Arcanjo de sanfona nas mãos

Luiz Manoel Arcanjo, 65 anos, é piauiense e chegou a Salvador em 1972. Ele, uma mala pequena onde estavam as coisas mais importantes da sua vida até aquele ano, a sua sanfona e o sonho de poder viver da música com mais amparo e possibilidades profissionais. Para o ex-lavrador, o palco mais acessível e democrático que encontrou foram os transportes coletivos urbanos e até hoje é neles que se apresenta todos os dias, faça chuva ou sol. Luiz, o sanfoneiro, tem uma particularidade a mais, é deficiente visual desde que nasceu, e isso, segundo ele, nunca o atrapalhou. É um senhor muito simpático, de bem com a vida e muito carismático. Hoje, transformou-se em um personagem dos ônibus da capital baiana. É Luiz, o ceguinho sanfoneiro.

Morador do bairro de Sussuarana, periferia de Salvador, Luiz sai de sua casa, onde mora sozinho, e percorre toda a cidade, com a sanfona a tira a colo. “A capital já ficou pequena pra mim”, diz o músico. Mesmo não tendo a visão que precisa para ler o destino dos ônibus, ele diz que sempre sabe onde está. “Eu pego tanto ônibus, que eu chego parar às vezes no aeroporto”, comenta. Quando chega ao final do dia, esteja onde estiver, o músico se informa sobre a parada do ônibus que vai para a Estação da Lapa, porque de lá, a volta para casa é mais fácil.
===
— TAREFAS PROPOSTAS —
• 1. Responda com base no texto sobre o sanfoneiro:
(a) Em que ano Luiz chegou a Salvador?
(b) Em que bairro ele mora?
(c) Para qual estação vai o ônibus que ele procura no fim do dia?
• 2. Por favor, escreva a parte seguinte do texto sobre o sanfoneiro, a partir do ponto em que ele termina.
Os dados vêm de outra fonte, sem ligação com o texto sobre o sanfoneiro.

— DADOS BRUTOS —
===
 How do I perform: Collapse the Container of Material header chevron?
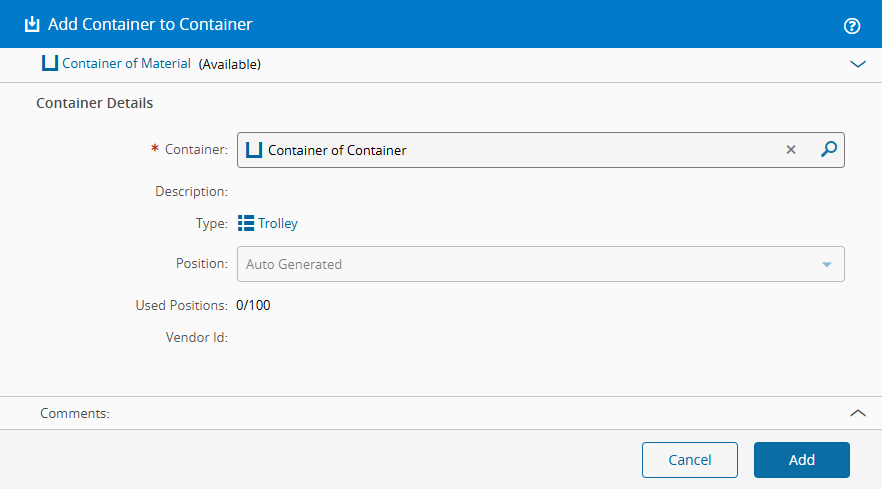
===
— RESPOSTAS DO EXERCÍCIO —
• 1.
(a) Em 1972.
(b) Em Sussuarana.
(c) Para a Estação da Lapa.

• 2.
Essa andança diária garante a Luiz o pagamento do aluguel de sua casa todo mês, além das outras despesas que todo cidadão adquire quando decide viver por si só, uma quantia razoável, como ele diz, com ar de conformismo: “É, minha filha, não é muito mas não dá pra passar fome”. O dinheiro de onde vem? Dos passageiros que se sensibilizam com a música do sanfoneiro, cujo repertório é repleto dos clássicos do seu chara e rei do Baião, Luiz Gonzaga. O clímax da sua apresentação é quando chega a hora de cantar a música “Assum Preto”, de Luiz Gonzaga e Humberto Teixeira, que começa assim: “Tudo em volta é só beleza, sol de abril e a mata em frô, mas o Assum Preto, cego dos óio, não vendo a luz, ai, canta de dor (...)”

Luiz, nosso sanfoneiro ceguinho, canta esses versos como se estivesse falando dele, mas como todo bom artista que se preze, acrescenta um pouco mais de lamento na voz exigido pela música, porque, segundo ele, a cegueira não é motivo de dor, afinal, “nunca conheceu a luz”, afirma. Porém a associação do pássaro Assum Preto que teve a cegueira provocada por seu dono para cantar melhor com o nosso artista, ultrapassa a tristeza e ocupa a etapa da poesia que, triste ou alegre, é sempre bonita.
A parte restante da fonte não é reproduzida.